• Texto para leitura:
R E S E N H A
Cantor: OSWALDO MONTENEGRO
CD: “CANÇÕES DE AMOR”
Gravadora: MICROSERVICE
Ele é carioca, mas como, desde cedo, se tornou um andarilho, foi quando residiu em Brasília, no início da década de setenta, que mergulhou de vez na música. O reconhecimento maior aconteceu ao se sagrar vencedor do Festival MPB 80, organizado pela Rede Globo, com a música “Agonia”, de autoria de seu irmão adotivo, Mongol. Pouco antes, no entanto, ele já havia estourado nacionalmente com “Bandolins”, canção de sua autoria, cuja interpretação dividiu com Zé Alexandre e foi uma das finalistas de outro Festival de Música, daquela feita realizado pela extinta Rede Tupi.
Estamos a falar de Oswaldo Montenegro, cantor e compositor incontestavelmente inspirado, criador de grandes sucessos, a exemplo de “Lua e Flor”, “O Condor”, “Léo e Bia”, “Intuição”, “História Estranha”, “A Lista” e “Aquela Coisa Toda”, mas que, por um desses mistérios que a própria razão desconhece, nunca foi gravado pelos grandes nomes da nossa música popular brasileira (com exceção de Ney Matogrosso) e que, talvez devido a uma personalidade no mínimo exótica, sempre dividiu opiniões, tanto da crítica quanto do público em geral: há os que o amam loucamente e aqueles que, ao contrário, não o suportam.
O fato é que ele é, de fato, talentoso. Instrumentista competente, seu lado compositor tem forte influência dos antigos menestréis, alcunha pela qual ficou conhecido (e que abraçou) quando capitaneou várias trupes itinerantes de teatro Brasil adentro. Durante sua trajetória, criou canções muito bonitas, muito embora, de uns anos para cá, pareça vir se contentando em lançar trabalhos revisionistas.
É por aí que acaba de chegar ao mercado, através da Microservice, o CD intitulado “Canções de Amor”, gravado no ano passado e anteriormente já disponibilizado na internet. Composto por treze faixas (dentre elas, dois medleys), a sonoridade é simples, mas resulta eficiente. Os arranjos contam tão somente com a presença de violão, teclado (ambos executados pelo próprio Oswaldo) e flauta (a cargo da companheira-amiga de toda uma vida, Madalena Salles).
Oswaldo continua se mostrando um dos melhores cantores em atividade. Sua voz é possante, afinada e bem colocada, com grande extensão. Nesse recém-lançado álbum, no entanto, até por conta da embalagem sonora escolhida, ele se apresenta mais suave. Para que isso acontecesse, fez-se necessário baixar o tom das canções, como bem ressalta o sucinto e expressivo texto assinado por Roberto Menescal apropriadamente inserido no encarte.

• Instruções:
A – Reescreva de forma mais concisa o parágrafo da resenha que começa com "É por aí que acaba de chegar ao mercado", preservando as informações principais.
B – Retome a resenha do CD "Canções de Amor" logo após sua última frase e dê continuidade ao texto.
O material que se segue provém de outra fonte.

• Segmento de dados:
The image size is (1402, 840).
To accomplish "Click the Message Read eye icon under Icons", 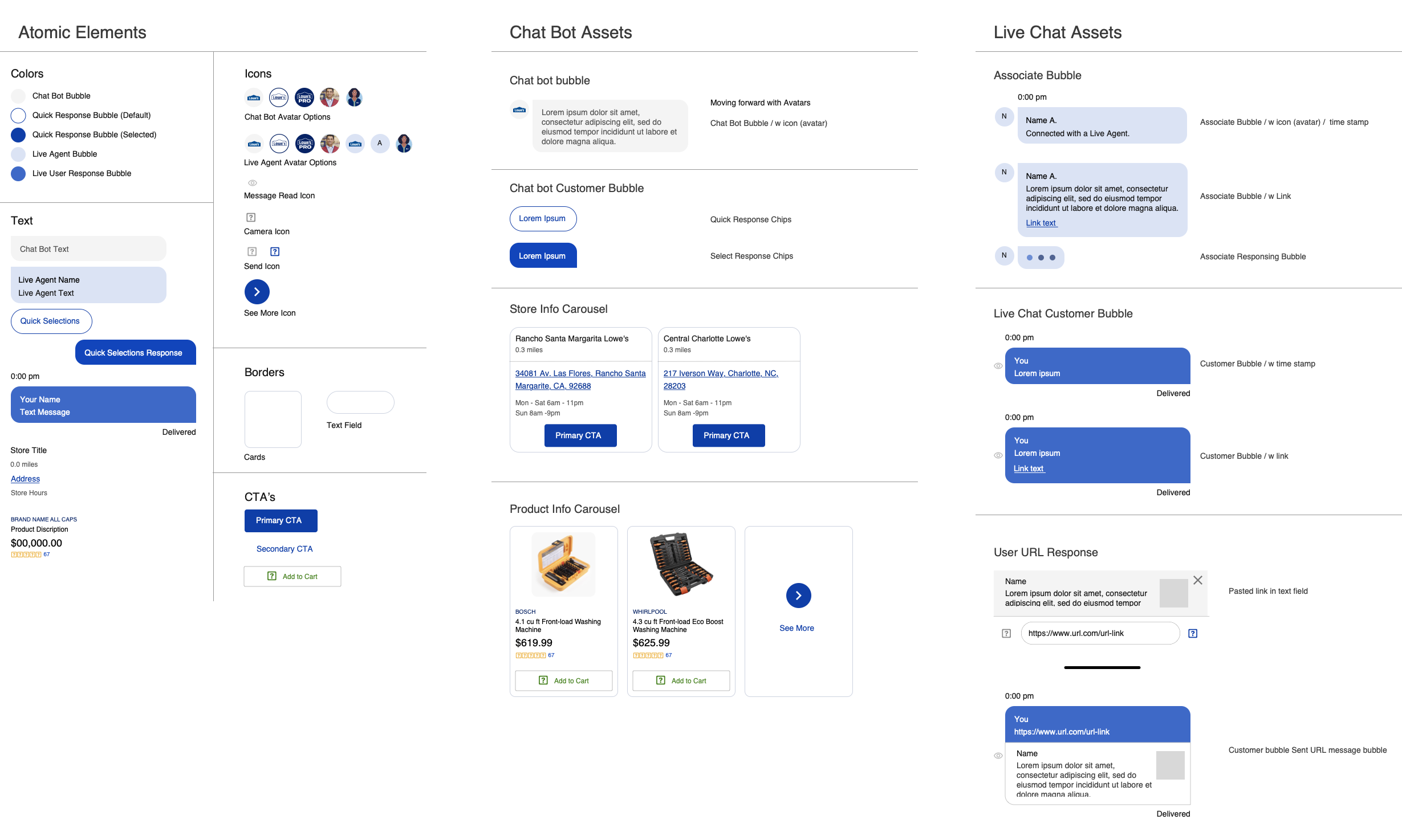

• Respostas às tarefas:
A – Chega ao mercado, pela Microservice, o CD "Canções de Amor". Ele foi gravado no ano passado e já estava disponível na internet. Tem treze faixas, entre elas dois medleys, e uma sonoridade simples, mas eficiente. Os arranjos usam apenas violão e teclado, tocados pelo próprio Oswaldo, e flauta, a cargo de Madalena Salles.

B –
A maioria do repertório é de autoria somente de Oswaldo que se abre a parcerias em alguns poucos momentos: em “Tempo das Águas” e “Rio Descoberto” (ambas feitas com Raíque Mackáu), “Paixão de Bar” (ao lado de Mongol) e “Em Tempo” (com os dois parceiros citados). A onipresente Zélia Duncan dá o ar de sua graça e competência em “Sempre Não É Todo Dia”, tema originalmente composto para o musical “Aldeia dos Ventos”. Dentre os melhores momentos do roteiro selecionado, podem ser destacadas as faixas “Por Descuido ou Displicência”, “Quem Havia de Dizer”, “Não Há Segredo Nenhum” e “Sem Mandamento”.
Apoiado por versos que remetem à solidão, a lembranças amorosas, a encontros e despedidas, Oswaldo Montenegro construiu uma obra graciosa que não deve ser esquecida. Artista que, durante décadas, fez parte da trilha sonora de milhares de pessoas, ele resgata, no CD ora resenhado, boas canções em formato eminentemente acústico, mas é de se torcer para que sua inquietude inata venha a lhe fazer brotar ainda muitas outras novas e bonitas canções.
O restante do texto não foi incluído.